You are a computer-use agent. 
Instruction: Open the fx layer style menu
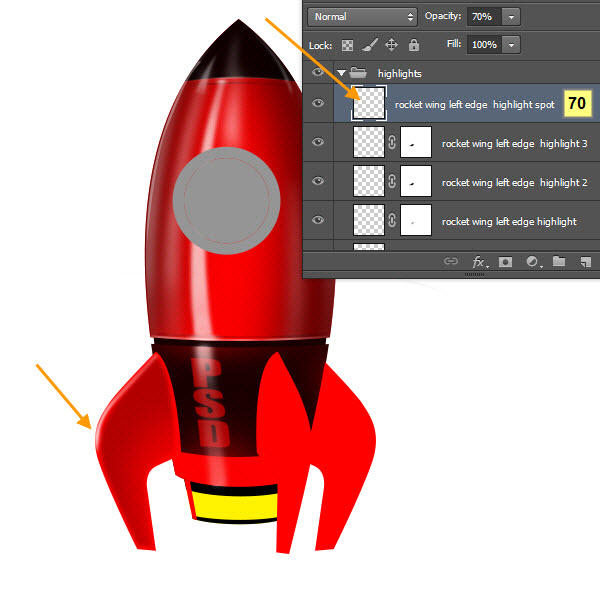pyautogui.click(x=479, y=262)
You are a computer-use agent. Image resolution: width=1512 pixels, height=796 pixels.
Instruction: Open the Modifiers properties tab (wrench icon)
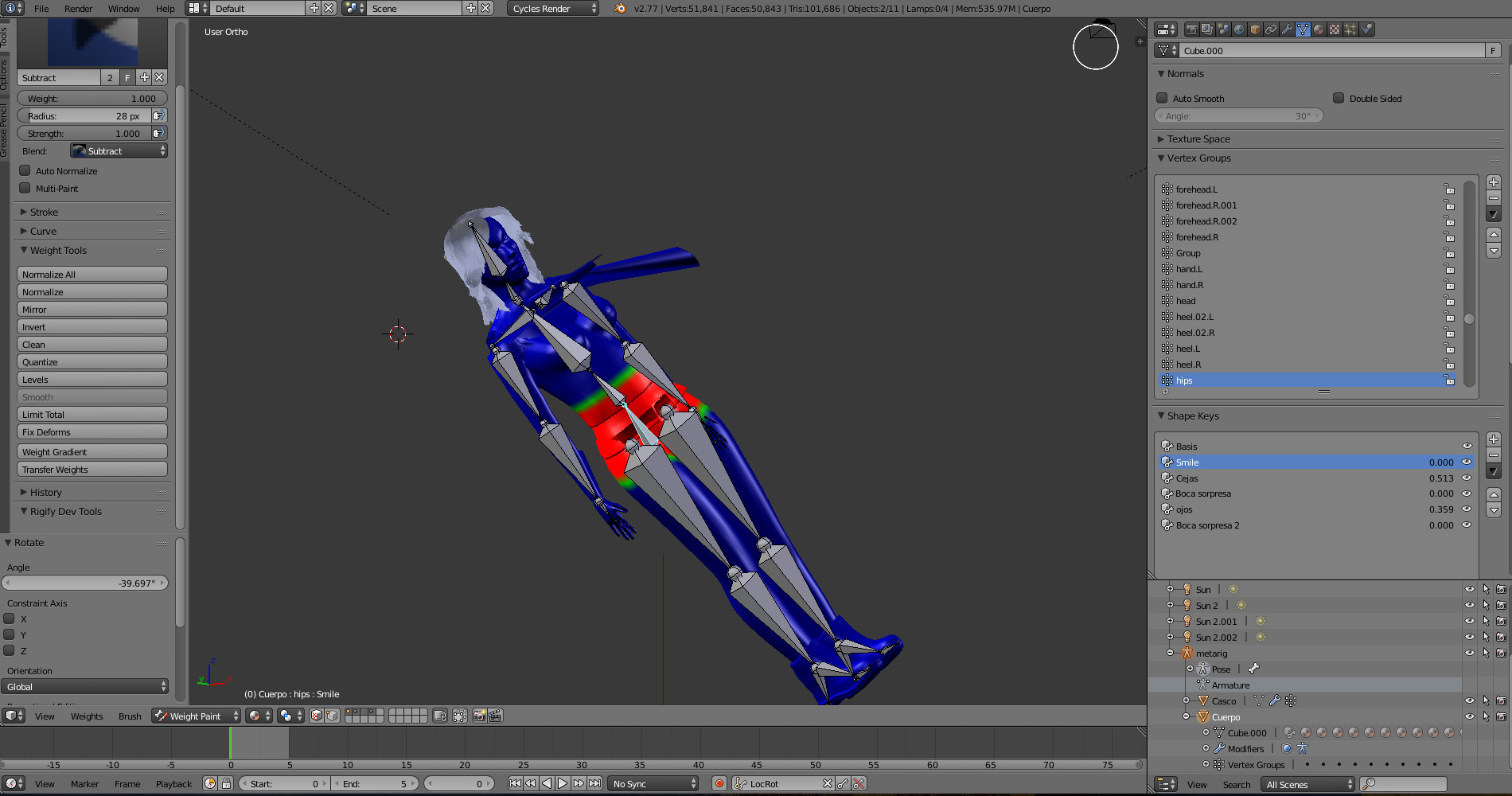coord(1287,29)
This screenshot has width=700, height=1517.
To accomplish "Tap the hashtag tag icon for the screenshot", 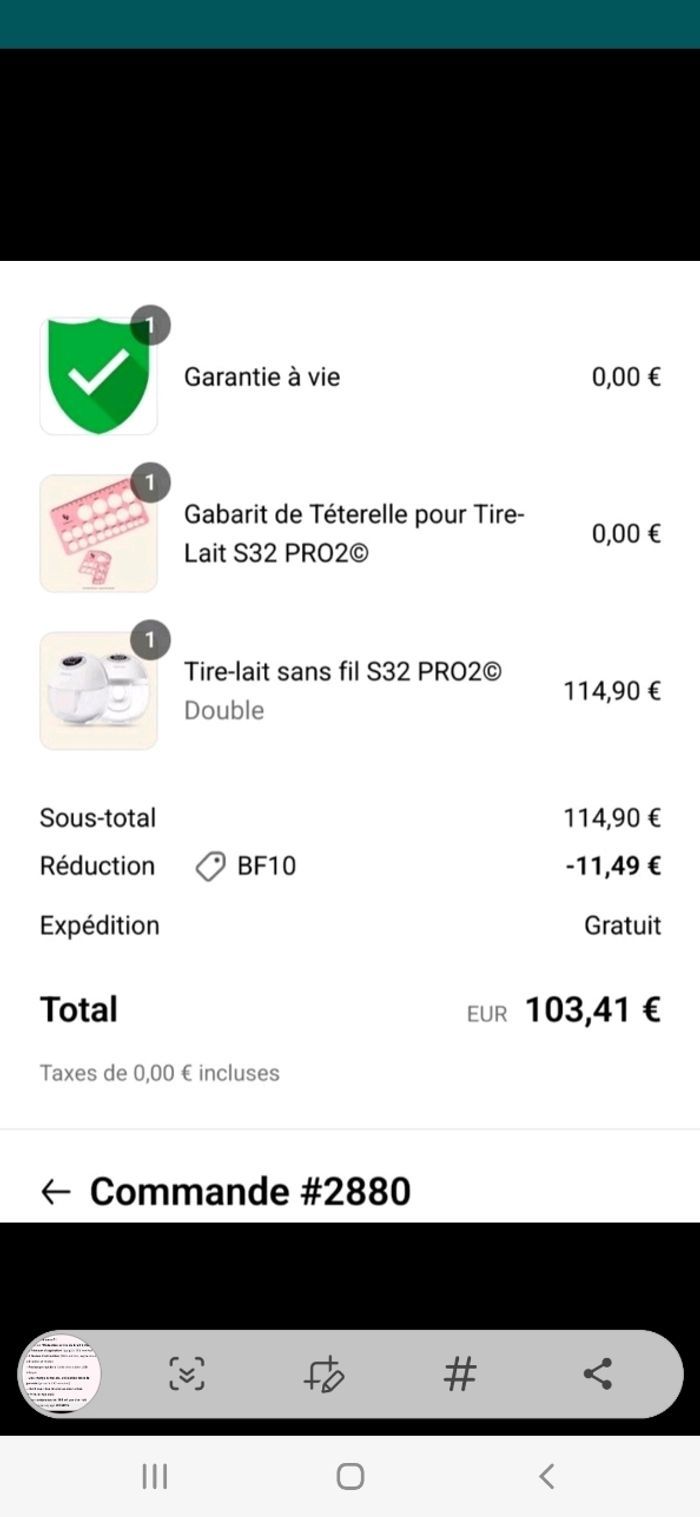I will click(x=460, y=1374).
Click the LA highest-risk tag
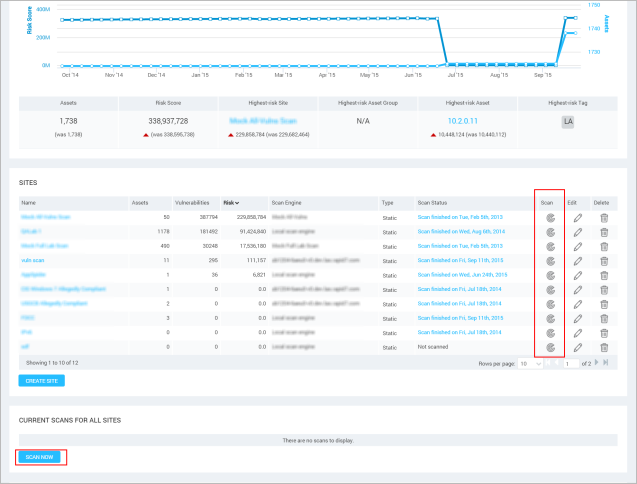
================
• SCHRIFTLICHE AUFGABE:
Gib alle Zeilen der obigen Auflistung zurück, in denen die Zeichenfolge „agent“ vorkommt.

• SCHRIFTLICHE ANTWORT:
You are a computer-use agent. 
You are a computer-use agent. Image resolution: width=1512 pixels, height=796 pixels.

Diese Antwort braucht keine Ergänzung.